The space $C(X)$ of real or complex-valued continuous functions can be defined on any topological space $X.$ In the non-compact case, however, $C(X)$ is not in general a Banach space with respect to the uniform norm since it may contain unbounded functions. Hence it is more typical to consider the space, denoted here $C_B(X)$ of bounded continuous functions on $X.$ This is a Banach space (in fact a commutative Banach algebra with identity) with respect to the uniform norm. (Hewitt & Stromberg 1965)

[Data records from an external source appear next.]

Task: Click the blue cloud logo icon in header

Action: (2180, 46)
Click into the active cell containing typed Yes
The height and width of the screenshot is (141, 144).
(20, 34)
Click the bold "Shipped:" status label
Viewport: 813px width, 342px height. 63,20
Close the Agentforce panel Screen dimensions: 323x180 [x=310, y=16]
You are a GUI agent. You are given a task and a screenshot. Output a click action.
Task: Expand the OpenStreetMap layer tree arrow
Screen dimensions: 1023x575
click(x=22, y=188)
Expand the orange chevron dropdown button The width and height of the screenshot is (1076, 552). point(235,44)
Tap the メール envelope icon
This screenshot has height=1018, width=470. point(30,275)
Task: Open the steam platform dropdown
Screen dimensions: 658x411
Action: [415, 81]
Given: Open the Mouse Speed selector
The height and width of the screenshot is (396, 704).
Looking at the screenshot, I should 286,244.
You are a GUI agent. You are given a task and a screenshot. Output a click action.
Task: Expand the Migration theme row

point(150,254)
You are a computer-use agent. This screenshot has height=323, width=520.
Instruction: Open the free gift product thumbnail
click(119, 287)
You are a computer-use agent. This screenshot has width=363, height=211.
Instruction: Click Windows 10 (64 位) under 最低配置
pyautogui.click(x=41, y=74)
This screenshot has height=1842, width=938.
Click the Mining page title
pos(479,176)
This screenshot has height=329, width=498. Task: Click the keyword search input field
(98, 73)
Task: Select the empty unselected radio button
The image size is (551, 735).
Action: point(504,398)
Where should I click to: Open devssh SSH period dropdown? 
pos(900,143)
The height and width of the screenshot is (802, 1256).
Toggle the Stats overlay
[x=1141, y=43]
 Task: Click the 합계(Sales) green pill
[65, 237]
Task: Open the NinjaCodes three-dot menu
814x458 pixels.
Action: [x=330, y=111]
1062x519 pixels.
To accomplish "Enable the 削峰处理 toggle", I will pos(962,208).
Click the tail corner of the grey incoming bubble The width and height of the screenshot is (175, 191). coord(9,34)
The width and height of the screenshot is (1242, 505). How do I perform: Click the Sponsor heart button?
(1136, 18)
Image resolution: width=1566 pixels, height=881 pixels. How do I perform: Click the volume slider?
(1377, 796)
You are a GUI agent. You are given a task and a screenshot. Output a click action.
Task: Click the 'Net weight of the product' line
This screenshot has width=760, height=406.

It is sometimes desirable, particularly in measure theory, to further refine this general definition by considering the special case when $X$ is a locally compact Hausdorff space. In this case, it is possible to identify a pair of distinguished subsets of $C_B(X)$: (Hewitt & Stromberg 1965)

- $C_{00}(X),$ the subset of $C(X)$ consisting of functions with compact support. This is called the space of functions vanishing in a neighborhood of infinity.
- $C_0(X),$ the subset of $C(X)$ consisting of functions such that for every $r > 0,$ there is a compact set $K \subseteq X$ such that $|f(x)| < r$ for all $x \in X \backslash K.$ This is called the space of functions vanishing at infinity.

The closure of $C_{00}(X)$ is precisely $C_0(X).$ In particular, the latter is a Banach space.